I still take on jobs to do embedded programming in assembly language on PIC or similar processors and my clients are usually amazed at what can be done in tiny amounts of code.



I think part of the fun in the "old days" was that you could familiarize yourself with your tool chain in its entirety. I mean, I knew every command in Turbo Pascal, and virtually every feature of the "operating system" such as it was. Even finding out information about algorithms was hard before the Internet, so I had to wring my own.

The microprocessor wasn't radically different from the 4 bit computer that I built on breadboards for my college electronics class, and I could tell you pretty much all of the things it could do.

Then the only limitation was you and your own wits.

Today, not only is there a language to learn, but libraries, and a framework, and an architecture, and a "stack" and revision control system... you can't ever master the whole thing and it's changing faster than the baud rate of my eyeballs. It's still a boatload of fun, but a new kind of fun, and sometimes I like going back to the old kind.


We work on the shoulders of Giants nowadays.


Yeah, it’s a giant mess.


Yes, but did they have smart phones in that Eden?


The phones made cool sounding tones when you pushed the buttons.


They had buttons.


...and they flipped open like Star Trek communicators.

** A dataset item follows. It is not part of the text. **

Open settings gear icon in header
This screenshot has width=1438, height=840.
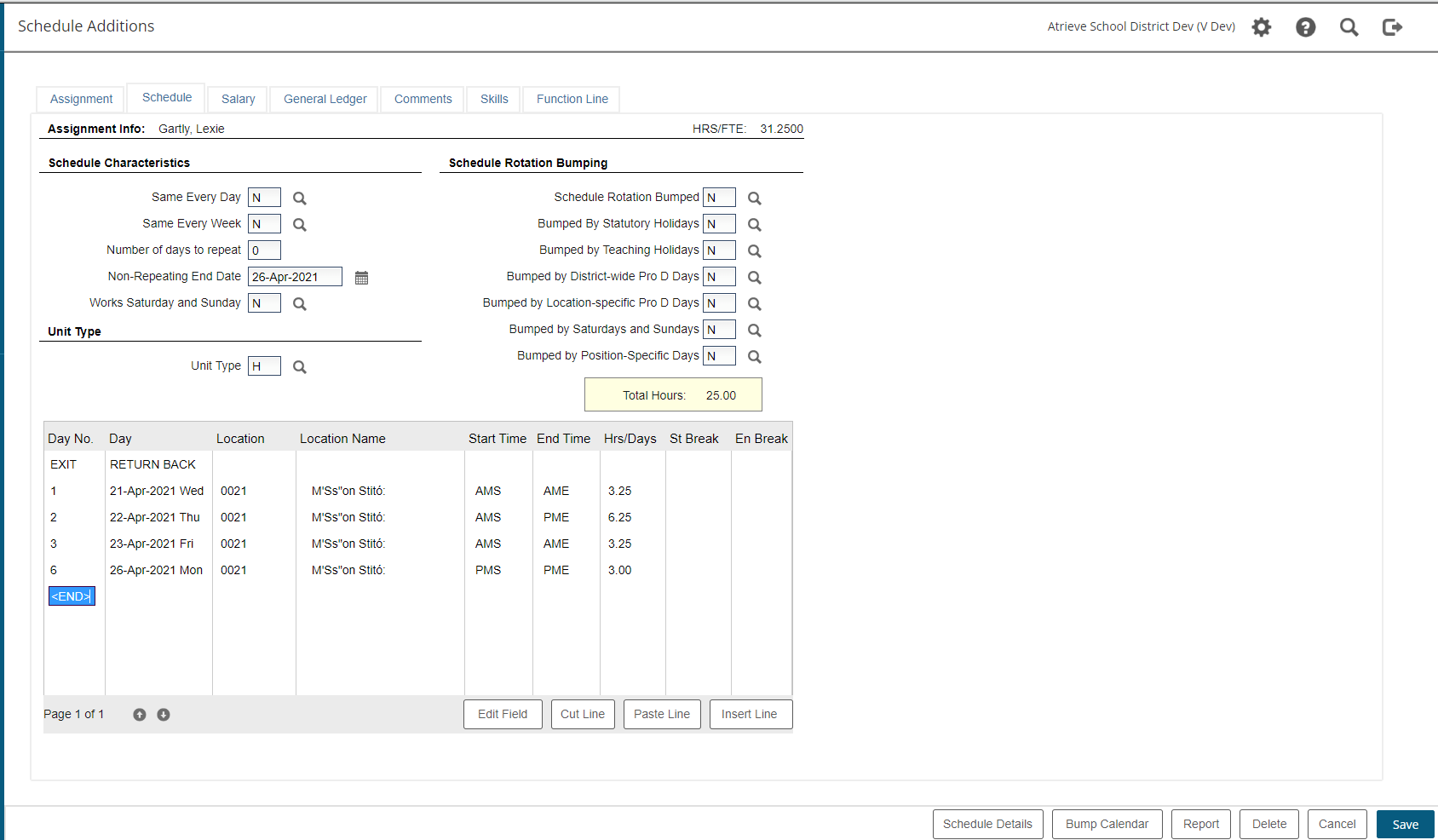(x=1261, y=27)
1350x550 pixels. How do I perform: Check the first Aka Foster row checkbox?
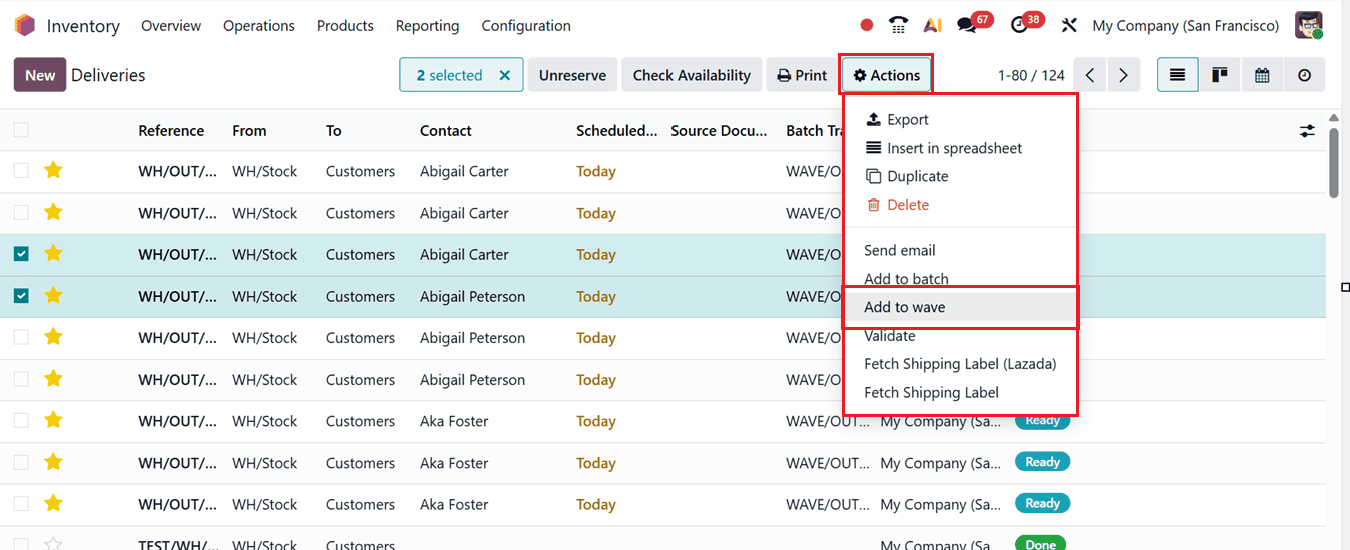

Technology degrades: https://youtu.be/pW-SOdj4Kkk


My first "professional" language was ColdFusion. I literally took the manual that came with the install disks home and learned it all in about a week. (1999)


Severe limits/restrictions can influence some amazing solutions. To me, this separates the real programmers from the people that just get paid to bang out code. We went to the moon and back on this kind of severe limitations, yet today, we can't make a website without a library requiring 100s to 1000s of dependencies resulting in a total download larger than the amount of data required by the entire moon missions. That's just for one page of useless internet. I just shake my head at the silliness.


Real programmers don't use Pascal. https://web.mit.edu/humor/Computers/real.programmers


> We went to the moon and back on this kind of severe limitations

Adjusting for inflation, NASA spent $283 billion going to the moon[0]. I can't be bothered to find a breakdown of how much of that budget could be directly tied to writing code, but I suspect that the investment was a wee bit higher than a rando frontend dev slapping together some libraries in 2020.

[0] https://www.planetary.org/get-involved/be-a-space-advocate/b...


Not that I disagree with your point, but the computers used for the Apollo program needed a healthy amount of printed manuals and ground-based support to be functional. They were only a part of the computational stack required for Apollo.


Limited resources are what drives creativity and art. I also think understanding of programming is better of persons who had this background


I remember when I could remember details about the languages I worked in without having to google or have the docs handy.